The extension makes requests to localhost port 2773. You can configure the port by setting the environment variable PARAMETERS_SECRETS_EXTENSION_HTTP_PORT.

Lambda instantiates separate instances corresponding to the concurrency level that your function requires. Each instance is isolated and maintains its own local cache of your configuration data. For more information about Lambda instances and concurrency, see Managing concurrency for a Lambda function in the Lambda Developer Guide.

To add the extension for ARM, you must use the arm64 architecture for your Lambda function. For more information, see Lambda instruction set architectures in the Lambda Developer Guide. The extension supports ARM in the following Regions: Asia Pacific (Mumbai), US East (Ohio), Europe (Ireland), Europe (Frankfurt), Europe (Zurich), US East (N. Virginia), Europe (London), Europe (Spain), Asia Pacific (Tokyo), US West (Oregon), Asia Pacific (Singapore), Asia Pacific (Hyderabad), and Asia Pacific (Sydney).

To use the AWS Parameters and Secrets Lambda Extension

Add the layer to your function by doing one of the following:
- Open the AWS Lambda console at https://console.aws.amazon.com/lambda/.
  1. Choose your function, choose Layers, and then choose Add a layer.
  2. On the Add layer page, for AWS layers, choose AWS Parameters and Secrets Lambda Extension, and then choose Add.
- Use the following AWS CLI command with the appropriate ARN for your Region.
```
aws lambda update-function-configuration \
    --function-name my-function \
    --layers LayerARN
```
Grant permissions to the Lambda execution role to be able to access secrets:
- secretsmanager:GetSecretValue permission for the secret. See Example: Permission to retrieve secret values.
- (Optional) If the secret is encrypted with a customer managed key instead of the AWS managed key aws/secretsmanager, the execution role also needs kms:Decrypt permission for the KMS key.
- You can use Attribute Based Access Control (ABAC) with the Lambda role to allow for more granular access to secrets in the account. For more information, see Example: Control access to secrets using tags and Example: Limit access to identities with tags that match secrets' tags.
Configure the cache with Lambda environment variables.
To retrieve secrets from the extension cache, you first need to add the X-AWS-Parameters-Secrets-Token to the request header. Set the token to AWS_SESSION_TOKEN, which is provided by Lambda for all running functions. Using this header indicates that the caller is within the Lambda environment.

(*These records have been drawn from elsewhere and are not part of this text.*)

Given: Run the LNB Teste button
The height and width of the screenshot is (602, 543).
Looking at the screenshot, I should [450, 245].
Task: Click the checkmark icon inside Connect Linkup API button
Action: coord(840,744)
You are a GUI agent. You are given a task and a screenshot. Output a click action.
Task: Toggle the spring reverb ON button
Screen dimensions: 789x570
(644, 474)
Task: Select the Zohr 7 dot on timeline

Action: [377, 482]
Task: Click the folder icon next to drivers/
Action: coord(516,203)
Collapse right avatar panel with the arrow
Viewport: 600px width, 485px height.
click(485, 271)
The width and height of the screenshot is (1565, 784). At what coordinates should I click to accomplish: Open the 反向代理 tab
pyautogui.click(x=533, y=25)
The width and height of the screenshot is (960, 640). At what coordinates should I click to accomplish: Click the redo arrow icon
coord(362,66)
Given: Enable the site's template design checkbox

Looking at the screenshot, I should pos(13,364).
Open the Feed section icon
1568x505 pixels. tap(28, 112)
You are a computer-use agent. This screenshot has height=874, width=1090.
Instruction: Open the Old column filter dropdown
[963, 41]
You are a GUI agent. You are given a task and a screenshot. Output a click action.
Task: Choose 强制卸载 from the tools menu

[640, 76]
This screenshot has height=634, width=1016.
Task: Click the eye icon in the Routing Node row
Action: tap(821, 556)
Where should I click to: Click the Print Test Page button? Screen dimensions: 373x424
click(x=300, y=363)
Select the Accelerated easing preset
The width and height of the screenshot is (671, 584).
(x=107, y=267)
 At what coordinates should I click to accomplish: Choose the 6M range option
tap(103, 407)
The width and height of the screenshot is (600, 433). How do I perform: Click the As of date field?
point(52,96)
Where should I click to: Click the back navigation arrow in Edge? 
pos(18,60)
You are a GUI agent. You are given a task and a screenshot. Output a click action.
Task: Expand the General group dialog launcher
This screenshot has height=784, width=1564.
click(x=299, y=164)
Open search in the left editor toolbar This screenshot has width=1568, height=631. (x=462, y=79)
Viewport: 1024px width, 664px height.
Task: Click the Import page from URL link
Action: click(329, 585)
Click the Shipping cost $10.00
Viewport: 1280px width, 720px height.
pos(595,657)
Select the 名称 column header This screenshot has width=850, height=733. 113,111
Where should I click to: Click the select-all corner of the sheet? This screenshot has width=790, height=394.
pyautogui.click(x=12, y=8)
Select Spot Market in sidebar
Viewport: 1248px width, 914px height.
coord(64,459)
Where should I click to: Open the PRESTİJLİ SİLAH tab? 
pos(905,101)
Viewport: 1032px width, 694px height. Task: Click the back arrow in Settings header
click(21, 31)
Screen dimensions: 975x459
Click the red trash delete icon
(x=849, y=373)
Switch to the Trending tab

The following Python example shows how to add the header.
```
import os
headers = {"X-Aws-Parameters-Secrets-Token": os.environ.get('AWS_SESSION_TOKEN')}
```
To retrieve a secret within the Lambda function, use one of the following HTTP GET requests:
- To retrieve a secret, for secretId, use the ARN or name of the secret.
```
GET: /secretsmanager/get?secretId=secretId
```
- To retrieve the previous secret value or a specific version by staging label, for secretId, use the ARN or name of the secret, and for versionStage, use the staging label.
```
GET: /secretsmanager/get?secretId=secretId&versionStage=AWSPREVIOUS
```
- To retrieve a specific secret version by ID, for secretId, use the ARN or name of the secret, and for versionId, use the version ID.
```
GET: /secretsmanager/get?secretId=secretId&versionId=versionId
```
Example Retrieve a secret (Python)
The following Python example shows how to retrieve a secret and parse the result using json.loads.
```
secrets_extension_endpoint = "http://localhost:" + \
    secrets_extension_http_port + \
    "/secretsmanager/get?secretId=" + \
    <secret_name>
  
  r = requests.get(secrets_extension_endpoint, headers=headers)
  
  secret = json.loads(r.text)["SecretString"] # load the Secrets Manager response into a Python dictionary, access the secret
```

AWS Parameters and Secrets Lambda Extension environment variables

You can configure the extension with the following environment variables.

For information about how to use environment variables, see Using Lambda environment variables in the Lambda Developer Guide.

PARAMETERS_SECRETS_EXTENSION_CACHE_ENABLED: Set to true to cache parameters and secrets. Set to false for no caching. Default is true.
PARAMETERS_SECRETS_EXTENSION_CACHE_SIZE: The maximum number of secrets and parameters to cache. Must be a value from 0 to 1000. A value of 0 means there is no caching. This variable is ignored if both SSM_PARAMETER_STORE _TTL and SECRETS_MANAGER_TTL are 0. Default is 1000.
PARAMETERS_SECRETS_EXTENSION_HTTP_PORT: The port for the local HTTP server. Default is 2773.
PARAMETERS_SECRETS_EXTENSION_LOG_LEVEL: The level of logging the extension provides: debug, info, warn, error, or none. Set to debug to see the cache configuration. Default is info.
PARAMETERS_SECRETS_EXTENSION_MAX_CONNECTIONS: Maximum number of connections for HTTP clients that the extension uses to make requests to Parameter Store or Secrets Manager. This is a per-client configuration. Default is 3.
SECRETS_MANAGER_TIMEOUT_MILLIS: Timeout for requests to Secrets Manager in milliseconds. A value of 0 means there is no timeout. Default is 0.
SECRETS_MANAGER_TTL: TTL of a secret in the cache in seconds. A value of 0 means there is no caching. The maximum is 300 seconds. This variable is ignored if PARAMETERS_SECRETS_CACHE_SIZE is 0. Default is 300 seconds.
SSM_PARAMETER_STORE_TIMEOUT_MILLIS: Timeout for requests to Parameter Store in milliseconds. A value of 0 means there is no timeout. Default is 0.
SSM_PARAMETER_STORE_TTL: TTL of a parameter in the cache in seconds. A value of 0 means there is no caching. The maximum is 300 seconds. This variable is ignored if PARAMETERS_SECRETS_CACHE_SIZE is 0. Default is 300 seconds.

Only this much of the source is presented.